═══ Stored data ═══
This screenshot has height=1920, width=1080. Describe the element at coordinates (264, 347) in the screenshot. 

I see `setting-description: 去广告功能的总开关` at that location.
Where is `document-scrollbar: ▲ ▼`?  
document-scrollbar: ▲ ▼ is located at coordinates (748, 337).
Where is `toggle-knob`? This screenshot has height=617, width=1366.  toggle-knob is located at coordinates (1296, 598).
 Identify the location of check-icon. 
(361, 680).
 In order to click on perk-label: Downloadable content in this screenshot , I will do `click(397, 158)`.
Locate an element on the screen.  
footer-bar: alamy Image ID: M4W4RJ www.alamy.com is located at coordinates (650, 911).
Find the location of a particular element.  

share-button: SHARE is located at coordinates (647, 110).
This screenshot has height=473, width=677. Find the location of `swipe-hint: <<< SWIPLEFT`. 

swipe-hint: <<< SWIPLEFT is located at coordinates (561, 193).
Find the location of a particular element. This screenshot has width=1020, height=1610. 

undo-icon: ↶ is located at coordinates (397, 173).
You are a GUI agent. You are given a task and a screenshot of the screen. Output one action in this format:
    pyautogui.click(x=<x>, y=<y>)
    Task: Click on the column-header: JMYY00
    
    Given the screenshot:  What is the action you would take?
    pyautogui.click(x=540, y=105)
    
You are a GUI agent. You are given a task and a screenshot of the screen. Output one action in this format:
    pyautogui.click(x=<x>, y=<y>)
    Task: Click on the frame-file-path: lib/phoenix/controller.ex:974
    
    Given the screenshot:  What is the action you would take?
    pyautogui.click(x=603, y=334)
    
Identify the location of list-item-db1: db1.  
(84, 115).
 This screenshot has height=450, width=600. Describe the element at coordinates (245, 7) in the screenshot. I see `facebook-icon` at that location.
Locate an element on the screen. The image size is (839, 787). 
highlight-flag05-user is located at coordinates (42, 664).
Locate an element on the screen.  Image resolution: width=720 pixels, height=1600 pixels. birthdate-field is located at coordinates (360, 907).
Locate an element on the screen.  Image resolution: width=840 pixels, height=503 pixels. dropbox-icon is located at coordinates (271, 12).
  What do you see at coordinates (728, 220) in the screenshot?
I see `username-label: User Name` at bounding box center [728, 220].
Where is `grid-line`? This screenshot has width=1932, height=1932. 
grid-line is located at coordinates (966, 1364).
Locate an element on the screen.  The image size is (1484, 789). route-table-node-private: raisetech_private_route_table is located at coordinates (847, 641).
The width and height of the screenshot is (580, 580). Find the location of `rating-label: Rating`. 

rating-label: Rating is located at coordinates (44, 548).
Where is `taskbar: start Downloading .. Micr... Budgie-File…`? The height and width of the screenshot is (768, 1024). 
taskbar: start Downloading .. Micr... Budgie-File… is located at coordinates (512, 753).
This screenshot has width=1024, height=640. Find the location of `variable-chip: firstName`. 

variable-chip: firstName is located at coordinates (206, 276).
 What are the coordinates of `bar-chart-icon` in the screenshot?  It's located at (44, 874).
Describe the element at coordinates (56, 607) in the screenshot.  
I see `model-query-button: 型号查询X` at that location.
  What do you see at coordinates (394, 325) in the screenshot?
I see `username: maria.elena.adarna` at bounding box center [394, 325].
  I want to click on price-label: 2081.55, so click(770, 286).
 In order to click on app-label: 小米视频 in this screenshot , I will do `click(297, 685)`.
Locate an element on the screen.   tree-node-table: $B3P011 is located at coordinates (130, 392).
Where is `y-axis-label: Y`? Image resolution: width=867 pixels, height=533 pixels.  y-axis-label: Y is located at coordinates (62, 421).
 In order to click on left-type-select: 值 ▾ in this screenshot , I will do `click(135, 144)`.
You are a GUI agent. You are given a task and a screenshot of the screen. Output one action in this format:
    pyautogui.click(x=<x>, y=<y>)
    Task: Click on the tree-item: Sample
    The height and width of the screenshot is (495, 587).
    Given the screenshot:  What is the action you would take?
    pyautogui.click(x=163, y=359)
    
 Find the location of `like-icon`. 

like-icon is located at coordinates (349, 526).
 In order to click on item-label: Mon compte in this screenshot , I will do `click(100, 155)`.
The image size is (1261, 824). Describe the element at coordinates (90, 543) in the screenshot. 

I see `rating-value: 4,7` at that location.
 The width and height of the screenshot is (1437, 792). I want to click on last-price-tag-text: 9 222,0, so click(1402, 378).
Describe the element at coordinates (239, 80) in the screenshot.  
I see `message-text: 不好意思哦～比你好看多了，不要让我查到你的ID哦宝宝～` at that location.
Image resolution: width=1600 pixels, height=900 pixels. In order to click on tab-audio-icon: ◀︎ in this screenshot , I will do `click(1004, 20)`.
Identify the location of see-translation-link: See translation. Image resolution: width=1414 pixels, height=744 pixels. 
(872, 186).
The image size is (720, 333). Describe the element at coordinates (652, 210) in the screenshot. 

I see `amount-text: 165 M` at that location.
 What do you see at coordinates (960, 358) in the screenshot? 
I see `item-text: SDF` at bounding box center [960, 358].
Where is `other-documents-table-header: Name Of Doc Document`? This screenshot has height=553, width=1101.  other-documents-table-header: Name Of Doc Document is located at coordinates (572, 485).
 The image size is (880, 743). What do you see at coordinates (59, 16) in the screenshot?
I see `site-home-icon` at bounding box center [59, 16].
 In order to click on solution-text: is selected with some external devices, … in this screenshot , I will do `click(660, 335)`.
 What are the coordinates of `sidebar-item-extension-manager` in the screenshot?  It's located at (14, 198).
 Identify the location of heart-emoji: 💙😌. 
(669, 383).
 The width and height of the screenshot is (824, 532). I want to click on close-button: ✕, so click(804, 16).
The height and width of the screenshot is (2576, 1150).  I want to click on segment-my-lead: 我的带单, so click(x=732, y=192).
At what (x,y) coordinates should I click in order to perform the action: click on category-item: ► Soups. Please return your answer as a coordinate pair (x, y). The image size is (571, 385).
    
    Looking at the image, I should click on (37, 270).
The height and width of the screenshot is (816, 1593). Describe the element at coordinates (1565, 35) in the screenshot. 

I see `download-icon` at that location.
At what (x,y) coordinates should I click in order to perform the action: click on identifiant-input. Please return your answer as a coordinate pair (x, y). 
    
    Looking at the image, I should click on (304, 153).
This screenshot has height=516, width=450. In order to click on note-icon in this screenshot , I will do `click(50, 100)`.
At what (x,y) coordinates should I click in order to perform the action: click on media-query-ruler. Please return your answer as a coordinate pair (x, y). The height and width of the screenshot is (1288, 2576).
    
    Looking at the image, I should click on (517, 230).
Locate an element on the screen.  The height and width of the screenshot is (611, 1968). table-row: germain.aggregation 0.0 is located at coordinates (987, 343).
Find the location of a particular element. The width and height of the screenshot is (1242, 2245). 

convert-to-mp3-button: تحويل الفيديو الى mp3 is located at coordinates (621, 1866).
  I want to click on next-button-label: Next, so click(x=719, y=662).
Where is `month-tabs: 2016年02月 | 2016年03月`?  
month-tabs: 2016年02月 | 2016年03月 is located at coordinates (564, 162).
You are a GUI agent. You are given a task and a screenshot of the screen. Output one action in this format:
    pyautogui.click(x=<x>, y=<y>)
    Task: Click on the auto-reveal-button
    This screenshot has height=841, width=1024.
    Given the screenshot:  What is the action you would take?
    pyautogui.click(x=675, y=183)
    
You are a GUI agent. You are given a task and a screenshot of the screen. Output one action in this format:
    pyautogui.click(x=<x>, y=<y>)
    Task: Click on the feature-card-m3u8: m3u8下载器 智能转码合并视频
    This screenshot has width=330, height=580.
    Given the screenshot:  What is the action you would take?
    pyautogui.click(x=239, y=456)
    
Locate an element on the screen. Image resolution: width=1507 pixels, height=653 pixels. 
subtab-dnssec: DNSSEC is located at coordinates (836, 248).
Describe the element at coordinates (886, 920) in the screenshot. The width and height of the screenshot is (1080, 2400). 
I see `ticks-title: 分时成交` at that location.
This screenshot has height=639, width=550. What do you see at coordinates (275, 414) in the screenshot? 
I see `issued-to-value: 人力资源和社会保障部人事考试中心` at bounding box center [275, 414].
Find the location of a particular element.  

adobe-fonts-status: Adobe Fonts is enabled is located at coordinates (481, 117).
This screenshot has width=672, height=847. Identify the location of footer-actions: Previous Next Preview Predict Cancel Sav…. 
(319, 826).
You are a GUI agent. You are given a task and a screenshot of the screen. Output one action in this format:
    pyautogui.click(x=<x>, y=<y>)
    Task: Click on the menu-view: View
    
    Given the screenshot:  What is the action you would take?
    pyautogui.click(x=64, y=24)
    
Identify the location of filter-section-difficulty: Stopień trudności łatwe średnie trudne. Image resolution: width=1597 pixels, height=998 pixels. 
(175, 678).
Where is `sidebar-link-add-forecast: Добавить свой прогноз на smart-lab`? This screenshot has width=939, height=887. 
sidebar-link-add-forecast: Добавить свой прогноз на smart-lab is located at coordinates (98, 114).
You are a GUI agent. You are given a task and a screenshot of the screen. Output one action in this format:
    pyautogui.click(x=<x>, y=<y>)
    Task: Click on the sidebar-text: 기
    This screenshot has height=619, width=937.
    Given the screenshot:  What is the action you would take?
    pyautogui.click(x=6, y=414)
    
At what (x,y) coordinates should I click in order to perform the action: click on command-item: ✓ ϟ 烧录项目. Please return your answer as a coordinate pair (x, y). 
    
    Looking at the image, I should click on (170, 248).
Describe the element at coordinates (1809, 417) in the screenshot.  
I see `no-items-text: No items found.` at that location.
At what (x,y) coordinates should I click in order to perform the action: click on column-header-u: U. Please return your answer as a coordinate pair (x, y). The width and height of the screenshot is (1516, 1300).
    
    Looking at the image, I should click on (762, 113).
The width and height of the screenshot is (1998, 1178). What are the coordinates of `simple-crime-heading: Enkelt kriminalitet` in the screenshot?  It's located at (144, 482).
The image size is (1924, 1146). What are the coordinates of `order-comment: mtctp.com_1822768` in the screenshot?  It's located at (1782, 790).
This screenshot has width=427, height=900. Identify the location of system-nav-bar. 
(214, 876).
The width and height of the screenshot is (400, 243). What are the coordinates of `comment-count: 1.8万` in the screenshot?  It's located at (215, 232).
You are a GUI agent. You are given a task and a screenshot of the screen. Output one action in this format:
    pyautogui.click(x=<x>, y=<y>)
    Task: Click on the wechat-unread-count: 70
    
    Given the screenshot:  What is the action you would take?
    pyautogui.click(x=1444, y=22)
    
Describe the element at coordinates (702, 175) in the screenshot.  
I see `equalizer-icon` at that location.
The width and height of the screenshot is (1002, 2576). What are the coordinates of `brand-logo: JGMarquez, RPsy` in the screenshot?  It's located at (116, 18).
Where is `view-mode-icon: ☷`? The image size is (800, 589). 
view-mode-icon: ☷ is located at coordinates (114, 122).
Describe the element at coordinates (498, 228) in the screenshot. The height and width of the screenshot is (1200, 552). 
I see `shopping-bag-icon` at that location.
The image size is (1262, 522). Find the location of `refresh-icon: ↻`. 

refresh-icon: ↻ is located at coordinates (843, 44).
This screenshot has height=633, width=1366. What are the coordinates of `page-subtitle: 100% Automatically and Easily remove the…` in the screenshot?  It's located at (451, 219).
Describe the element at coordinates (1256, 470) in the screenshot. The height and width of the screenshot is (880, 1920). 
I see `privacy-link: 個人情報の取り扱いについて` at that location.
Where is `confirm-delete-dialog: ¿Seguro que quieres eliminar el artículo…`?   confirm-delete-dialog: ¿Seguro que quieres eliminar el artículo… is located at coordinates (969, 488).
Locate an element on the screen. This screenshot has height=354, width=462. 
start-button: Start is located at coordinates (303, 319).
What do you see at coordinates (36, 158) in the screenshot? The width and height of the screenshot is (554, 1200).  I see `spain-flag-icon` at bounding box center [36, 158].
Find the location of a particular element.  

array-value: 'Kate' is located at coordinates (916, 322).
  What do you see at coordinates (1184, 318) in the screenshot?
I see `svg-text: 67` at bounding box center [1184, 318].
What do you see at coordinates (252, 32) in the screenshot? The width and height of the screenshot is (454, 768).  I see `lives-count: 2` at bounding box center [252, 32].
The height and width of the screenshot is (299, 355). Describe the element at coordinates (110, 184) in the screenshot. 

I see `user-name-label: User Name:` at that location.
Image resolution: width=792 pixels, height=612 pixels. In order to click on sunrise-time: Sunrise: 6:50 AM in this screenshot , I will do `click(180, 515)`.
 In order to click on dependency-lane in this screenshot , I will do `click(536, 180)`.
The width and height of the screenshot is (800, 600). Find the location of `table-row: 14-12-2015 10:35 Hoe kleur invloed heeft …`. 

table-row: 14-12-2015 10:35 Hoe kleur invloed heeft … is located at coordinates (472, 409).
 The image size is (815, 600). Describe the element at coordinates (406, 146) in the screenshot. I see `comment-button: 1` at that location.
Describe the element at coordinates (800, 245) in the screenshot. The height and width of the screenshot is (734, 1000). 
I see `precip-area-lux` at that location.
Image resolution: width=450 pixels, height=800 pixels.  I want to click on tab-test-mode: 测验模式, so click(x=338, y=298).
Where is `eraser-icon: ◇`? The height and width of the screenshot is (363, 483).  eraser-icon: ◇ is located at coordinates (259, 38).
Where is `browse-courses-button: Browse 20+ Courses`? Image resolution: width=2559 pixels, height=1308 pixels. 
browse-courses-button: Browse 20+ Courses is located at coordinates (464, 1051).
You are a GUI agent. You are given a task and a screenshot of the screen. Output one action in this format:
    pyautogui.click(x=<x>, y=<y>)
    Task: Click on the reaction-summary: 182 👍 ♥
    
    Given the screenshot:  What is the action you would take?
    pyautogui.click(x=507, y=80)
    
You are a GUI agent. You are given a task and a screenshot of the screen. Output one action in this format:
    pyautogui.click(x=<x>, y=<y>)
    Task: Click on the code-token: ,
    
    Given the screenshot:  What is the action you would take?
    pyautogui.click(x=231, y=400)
═══
> [Work instructions]: Recast the stretch of the listing above that opens with the line containing "The width and height of the screenshot is (1002, 2576)." and closes with the line containing "Image resolution: width=792" as a JSON list of strings, one string per line, with blank lines omitted.

> [Result of the task]:
[
  "The width and height of the screenshot is (1002, 2576). What are the coordinates of `brand-logo: JGMarquez, RPsy` in the screenshot?  It's located at (116, 18).",
  "Where is `view-mode-icon: ☷`? The image size is (800, 589). ",
  "view-mode-icon: ☷ is located at coordinates (114, 122).",
  "Describe the element at coordinates (498, 228) in the screenshot. The height and width of the screenshot is (1200, 552). ",
  "I see `shopping-bag-icon` at that location.",
  "The image size is (1262, 522). Find the location of `refresh-icon: ↻`. ",
  "refresh-icon: ↻ is located at coordinates (843, 44).",
  "This screenshot has height=633, width=1366. What are the coordinates of `page-subtitle: 100% Automatically and Easily remove the…` in the screenshot?  It's located at (451, 219).",
  "Describe the element at coordinates (1256, 470) in the screenshot. The height and width of the screenshot is (880, 1920). ",
  "I see `privacy-link: 個人情報の取り扱いについて` at that location.",
  "Where is `confirm-delete-dialog: ¿Seguro que quieres eliminar el artículo…`?   confirm-delete-dialog: ¿Seguro que quieres eliminar el artículo… is located at coordinates (969, 488).",
  "Locate an element on the screen. This screenshot has height=354, width=462. ",
  "start-button: Start is located at coordinates (303, 319).",
  "What do you see at coordinates (36, 158) in the screenshot? The width and height of the screenshot is (554, 1200).  I see `spain-flag-icon` at bounding box center [36, 158].",
  "Find the location of a particular element.  ",
  "array-value: 'Kate' is located at coordinates (916, 322).",
  "  What do you see at coordinates (1184, 318) in the screenshot?",
  "I see `svg-text: 67` at bounding box center [1184, 318].",
  "What do you see at coordinates (252, 32) in the screenshot? The width and height of the screenshot is (454, 768).  I see `lives-count: 2` at bounding box center [252, 32].",
  "The height and width of the screenshot is (299, 355). Describe the element at coordinates (110, 184) in the screenshot. ",
  "I see `user-name-label: User Name:` at that location.",
  "Image resolution: width=792 pixels, height=612 pixels. In order to click on sunrise-time: Sunrise: 6:50 AM in this screenshot , I will do `click(180, 515)`."
]